Rudd has already taken over the notorious New South Wales branch in a crackdown on corruption and has now called a federal caucus meeting for July 22 to consider ending its right to elect the leader, replacing it by a vote split 50-50 between MPs and branch members.
Rudd's return to power and the huge burst of oxygen it gave Labor has shaken the Opposition, which has focused sharply on the boatloads of asylum seekers from Indonesia.
After winning office in 2007 Rudd dismantled former Liberal Prime Minister John Howard's tough "Pacific solution", much of which was resurrected by Gillard as rising numbers of boats swamped detention centres.
More than 22,000 have come this year, packing the main detention centre on Christmas Island well beyond its planned capacity. About 700 more are held in camps on Nauru and Manus Island, in Papua New Guinea.

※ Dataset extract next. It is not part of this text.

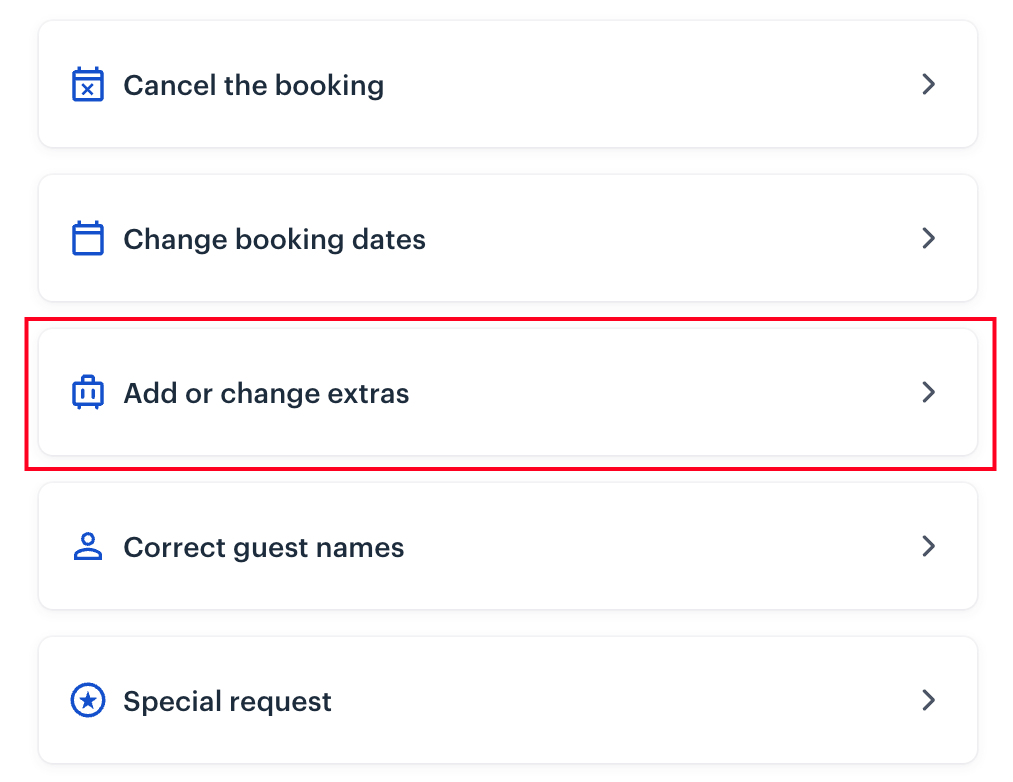Image resolution: width=1013 pixels, height=782 pixels.
Task: Choose the "Add or change extras" text
Action: pyautogui.click(x=266, y=393)
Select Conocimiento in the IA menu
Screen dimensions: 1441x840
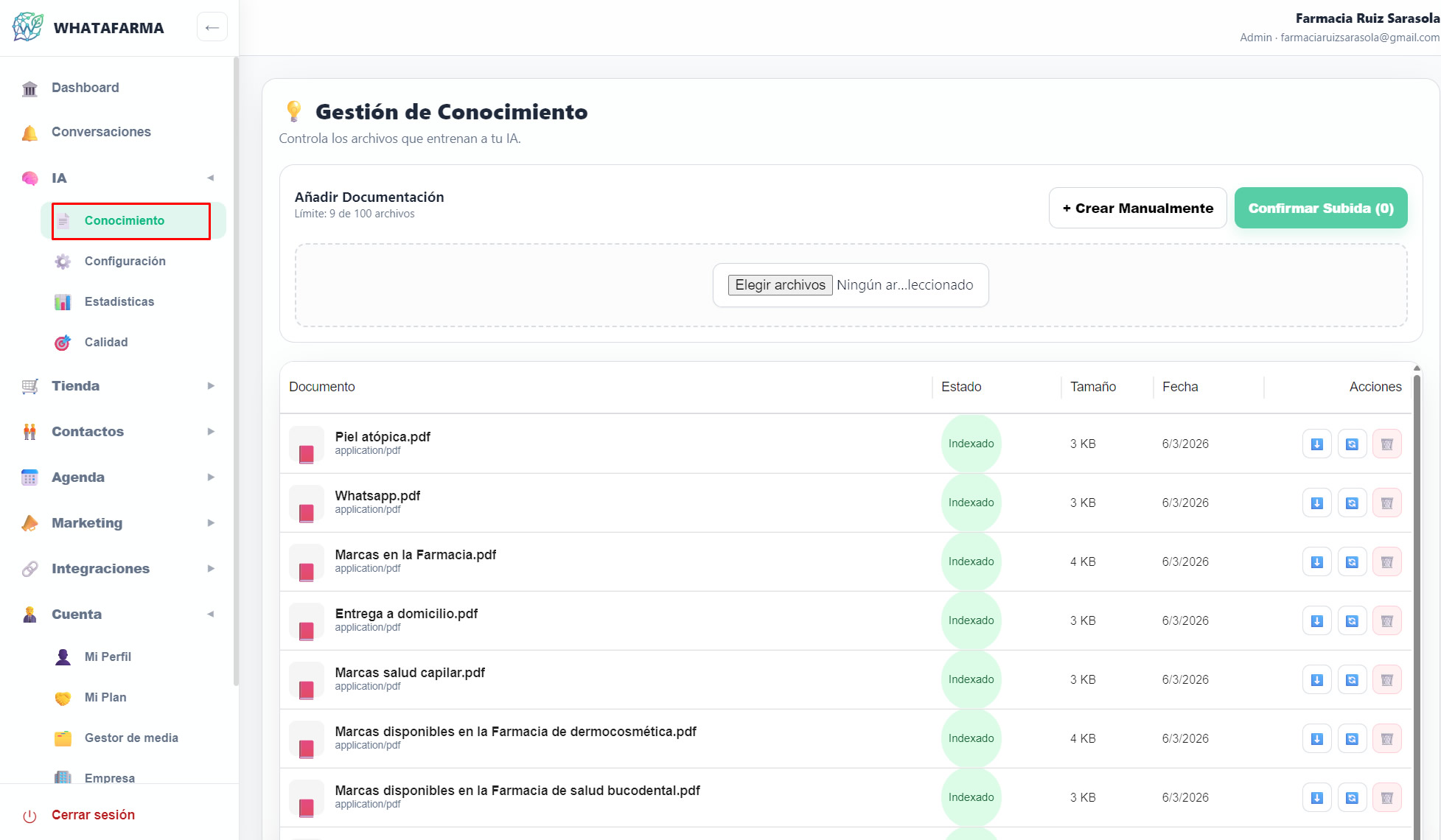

The Opposition has promised to stop the boats in its first term, including a turn-back policy that is opposed by Indonesia.
Last week Rudd and Indonesian President Susilo Bambang Yudhoyono sent Opposition Leader Tony Abbott a veiled warning from Jakarta.
A Newspoll in the Australian yesterday said Labor and the Coalition were now equal in the two-party preferred vote that decides Australian elections, and that Rudd was preferred Prime Minister with a 53-31 per cent lead over Abbott.